Our deputation came armed with details of recent research on the subject and had also all signed a ‘joint letter’ which pointed out that the most commonly used LED lamps to be installed by local authorities emit a blue-rich spectrum light which is apparently having a devastating impact on nocturnal insects and mammals.

It’s said the light from these devices works like a vacuum cleaner –drawing insects from their natural environment to die of exhaustion or be eaten by predators. It creates confusion, taking away their natural sense of direction, and can also interfere with their mating. Our dusk ’til dawn illumination –as well as being unnecessary and excessive –seems to be a real ‘no-no’ for many species of insects, causing populations to crash and upsetting the natural balance of important ecosystems in our environment.

One of those attending the B&NES meeting was local resident Isabelle Ficker who as a member of Bath Starlit Skies has written her own well-researched report.

She told me: “The natural lightdark rhythm is important for flora and fauna, including humans. Many vertebrates and invertebrates, such as vital pollinating insects, are nocturnal.

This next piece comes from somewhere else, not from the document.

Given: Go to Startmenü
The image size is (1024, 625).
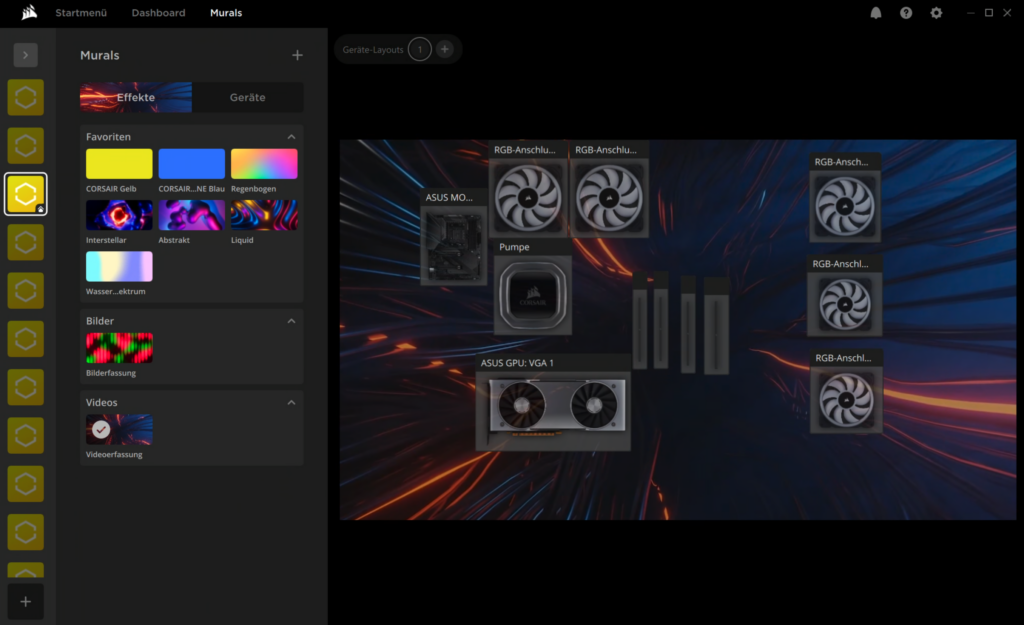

Darkness at night is essential for them to thrive: they rely on circadian, lunar and seasonal rhythms of light for foraging, migration, pairing and reproduction.

“Artificial light overrides these natural rhythms and blue rich light (i.e. over 3000k) is particularly disruptive. Its effects cascade through the eco system, affecting day-time organisms and their ecological function. Artificial light at night is an additional, but avoidable stressor, on already stressed biosystems. It should properly be considered a form of pollution but it is one that fortunately is easy to address.”

Unlike other pollutants such as Carbon Dioxide, you can deal with it quickly by turning lights off or reducing their intensity. You can also get LED’s emitting red spectrum light which is less disruptive or you can buy filters to fit over the blue-spectrum type.

Following the meeting, Councillor Sarah Warren, Deputy Leader and cabinet member for Climate and Sustainable Travel, told me: “In 2020 the council began a five-year lighting maintenance programme which included upgrading 2,000 street lights to LED as part of our commitment to addressing the climate and ecological emergency and reducing energy use. We are aware of research into the impacts of lighting on natural organisms –in particular the benefits of warmer light on animals and plants –and we will look to replace lights as we need to, when they get to end of their life.”

Not maybe the quick response the deputation was hoping for, but Bath Preservation Trust also has some practical lighting advice for ‘Rewilding the Night’ that we could all follow Darker skies over our World Heritage city would mean a happier ecosystem and more of a chance for us to see the stars! n

Rewilding the Night light advice

• Install outside lights at lower levels, directing fittings only where needed and angled downwards.

• When buying bulbs look at the colour scale on the side of the box and go for warm red and yellows below 3,000 Kelvin.

• Switch external lights off when not needed, avoid the use of illuminated signs and adverts, and close your curtains and shutters at night.